WORK INSTRUCTIONS:
Below is a listing; give only the number of its lines that contain the word "agent".

INFORMATION:

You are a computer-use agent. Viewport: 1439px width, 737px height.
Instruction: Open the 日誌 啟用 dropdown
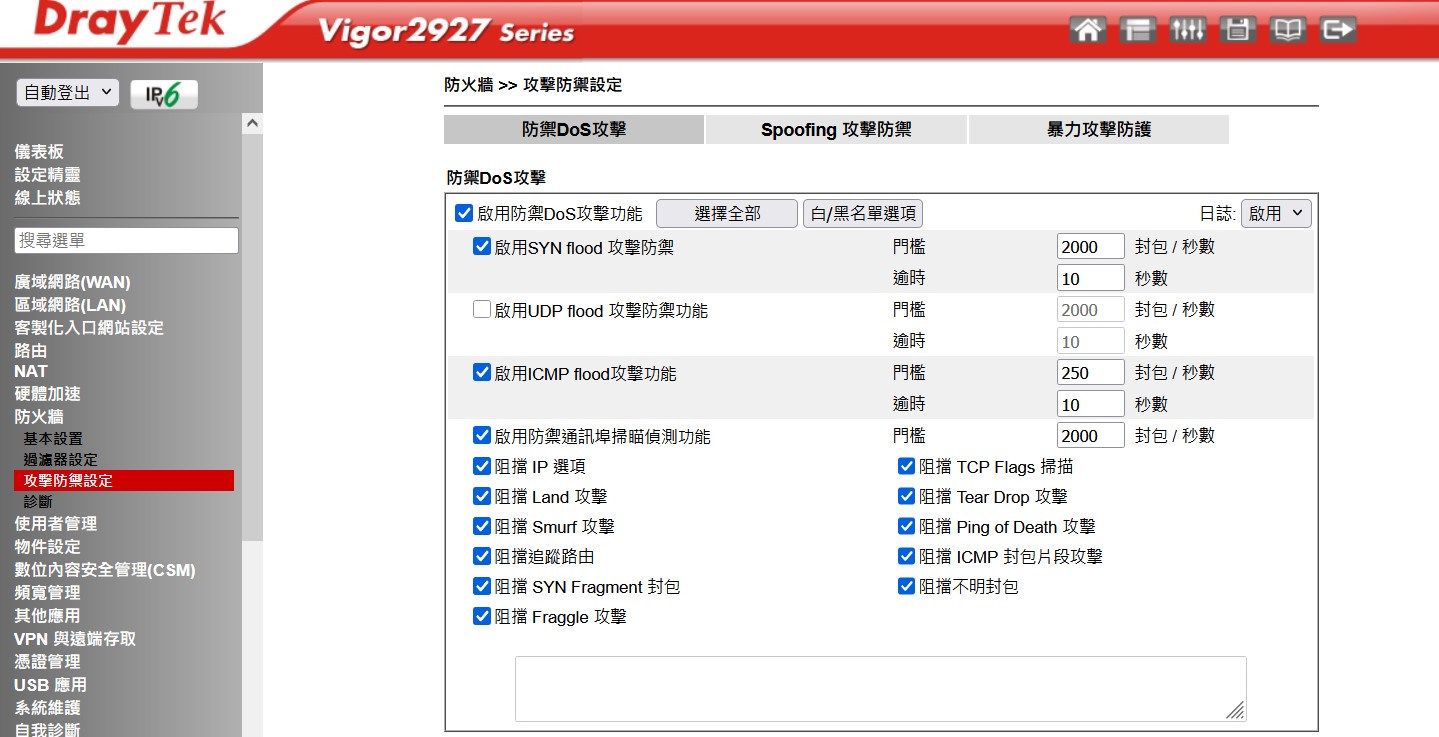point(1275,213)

---

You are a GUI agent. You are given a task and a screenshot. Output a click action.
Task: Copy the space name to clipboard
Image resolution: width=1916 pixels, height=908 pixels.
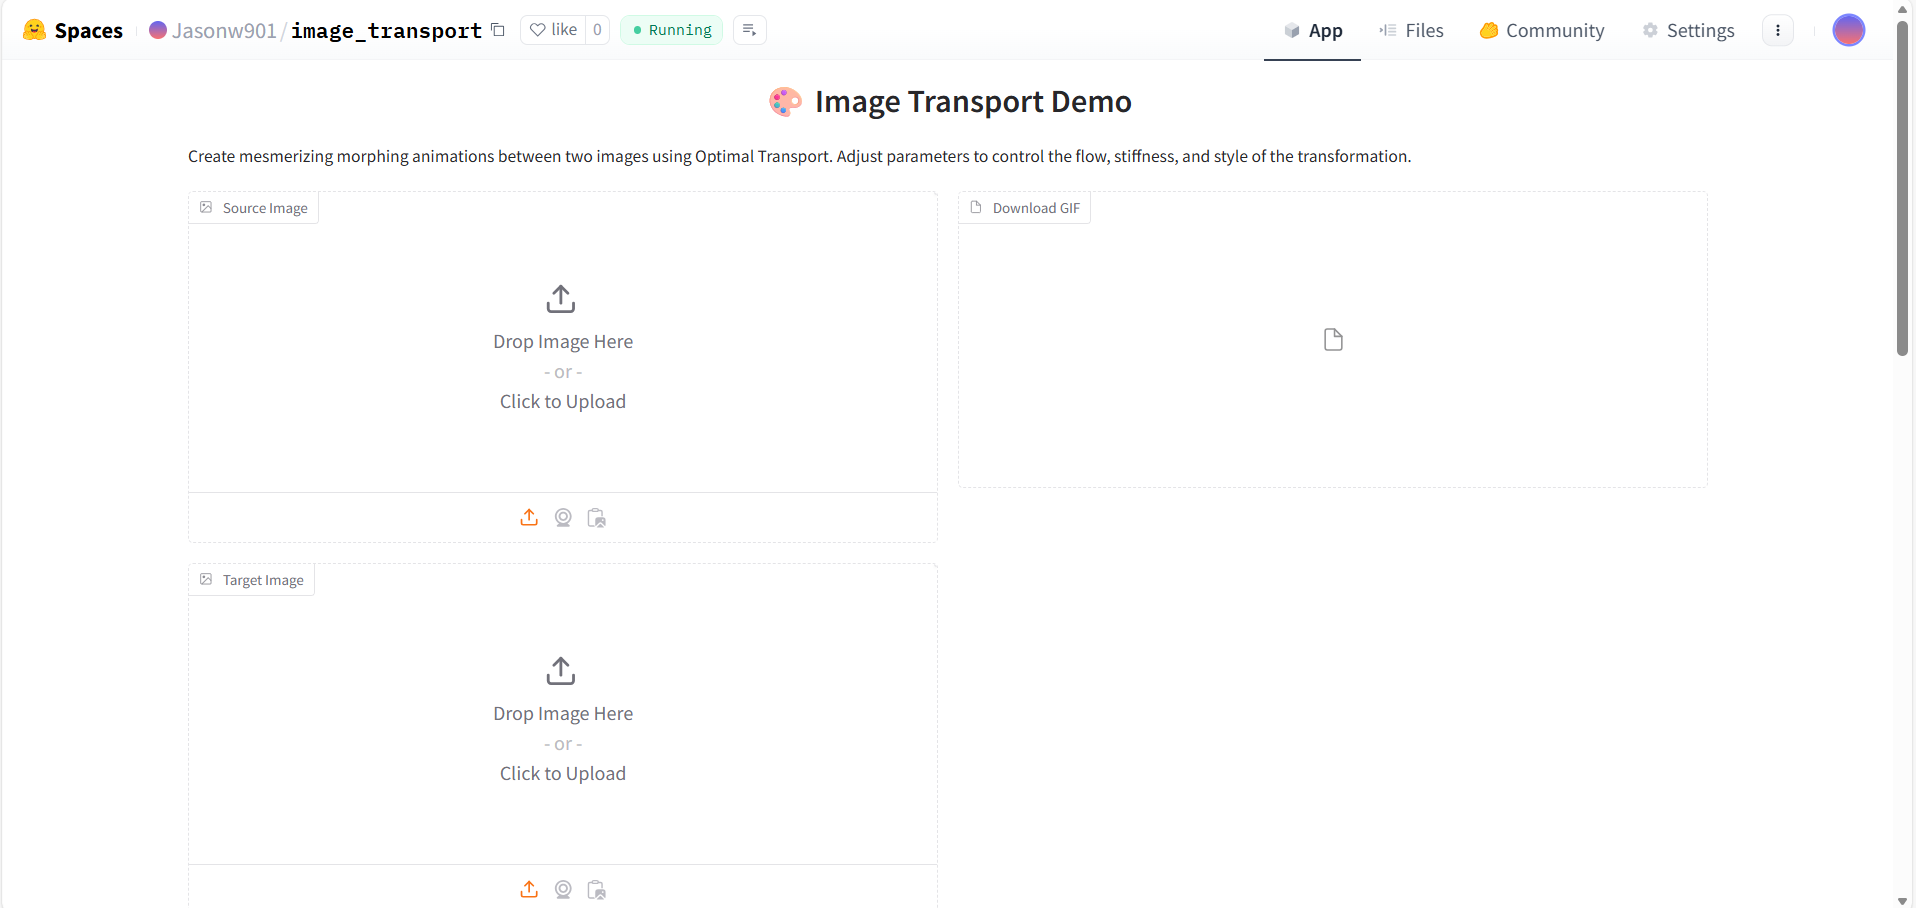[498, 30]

--

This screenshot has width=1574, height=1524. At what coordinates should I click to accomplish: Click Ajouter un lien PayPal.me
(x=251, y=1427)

SOLVED PROBLEM:
2